From the line with "Click wrench icon beside Drawdown max" to the line with "Screen dimensions: 1130x466", retype each line exactly as it stands in the records below, but skip the pictures.

### Material for this exercise
* * * *

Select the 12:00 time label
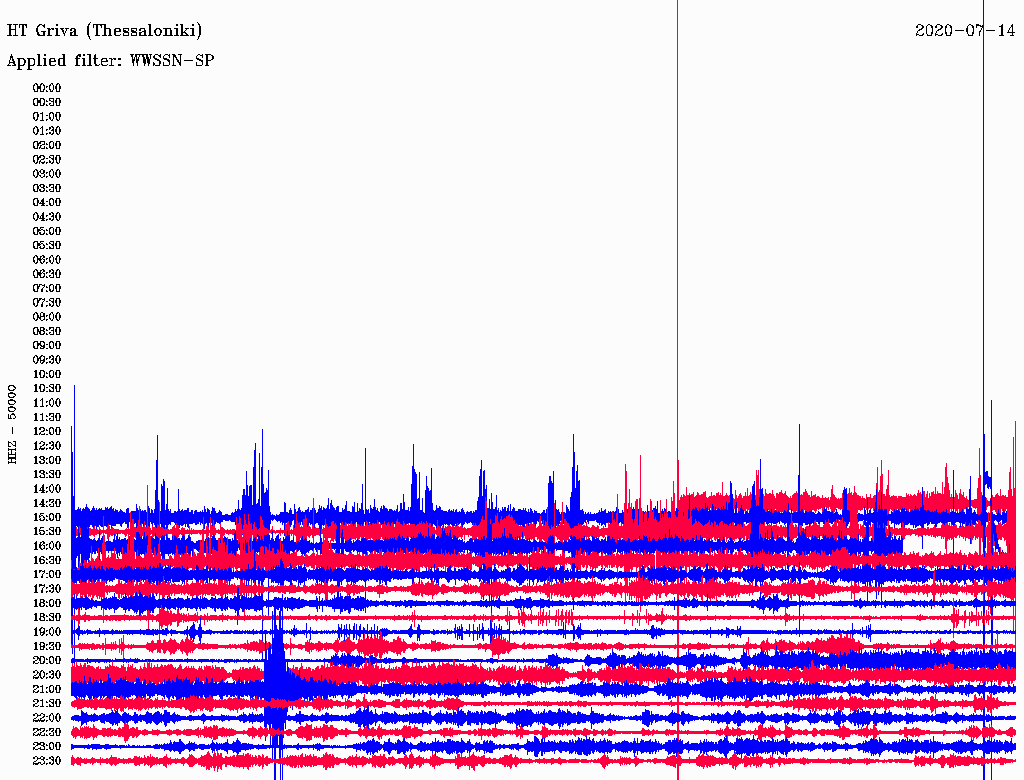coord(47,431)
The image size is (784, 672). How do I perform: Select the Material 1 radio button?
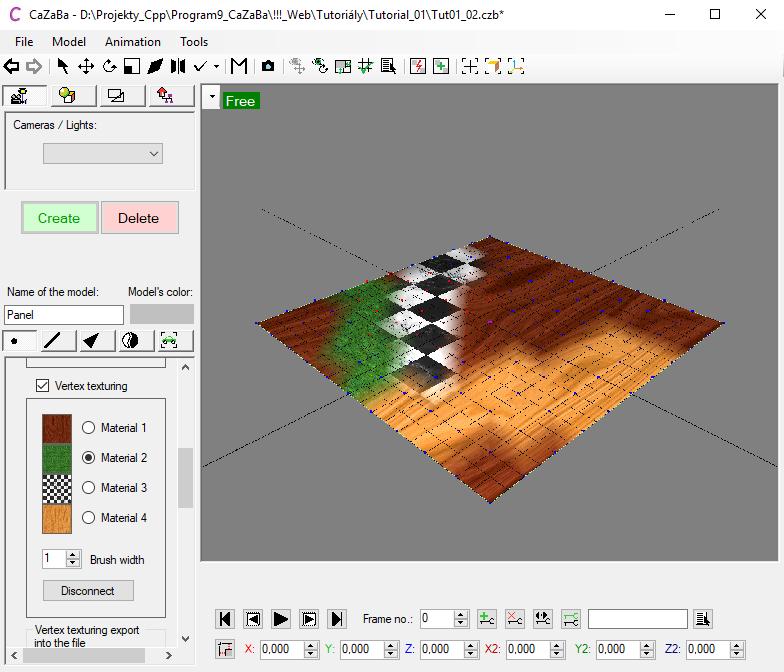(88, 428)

* * * *

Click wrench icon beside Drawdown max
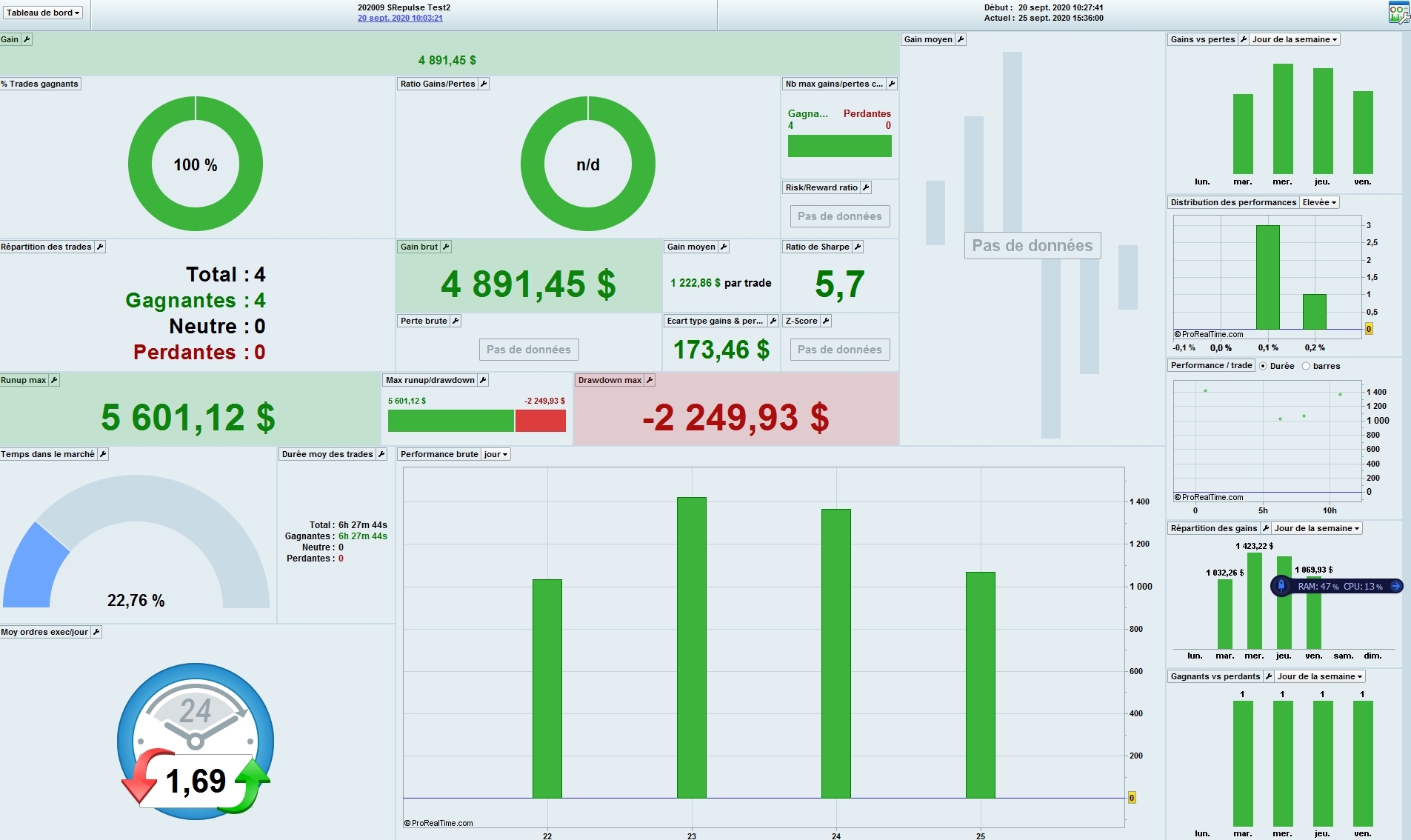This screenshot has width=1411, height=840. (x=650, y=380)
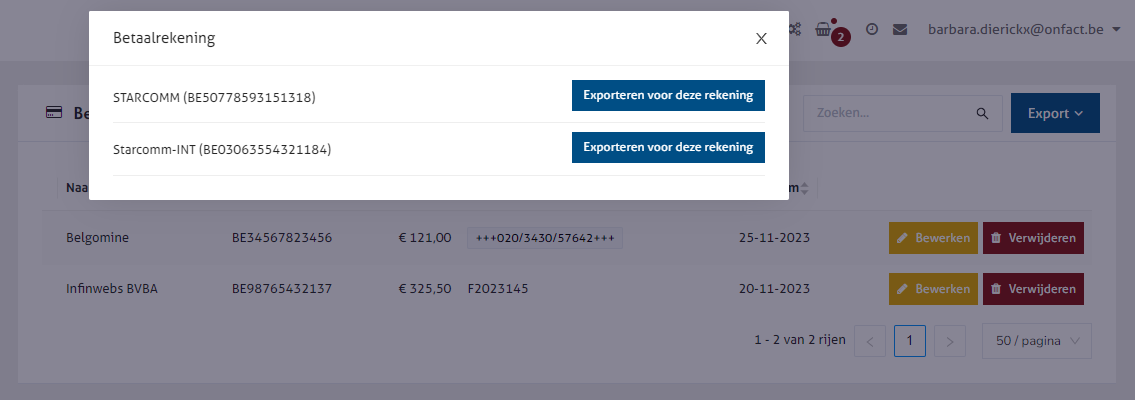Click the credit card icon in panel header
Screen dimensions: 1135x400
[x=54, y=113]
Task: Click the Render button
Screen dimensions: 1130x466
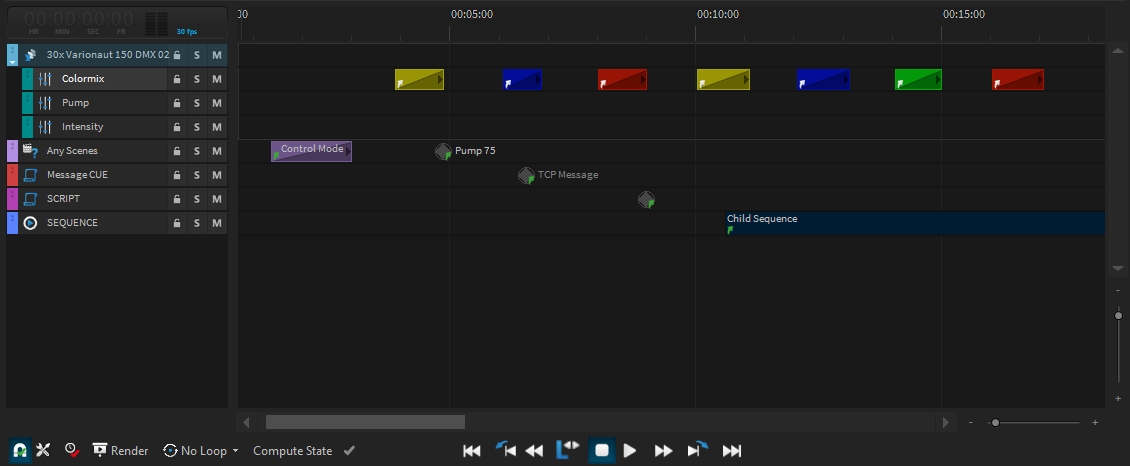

* * * *

### Solution to this problem
Click wrench icon beside Drawdown max
This screenshot has width=1411, height=840. (x=650, y=380)
Click the credit card icon in panel header
Screen dimensions: 1135x400
[x=54, y=113]
Task: Click the Render button
Screen dimensions: 1130x466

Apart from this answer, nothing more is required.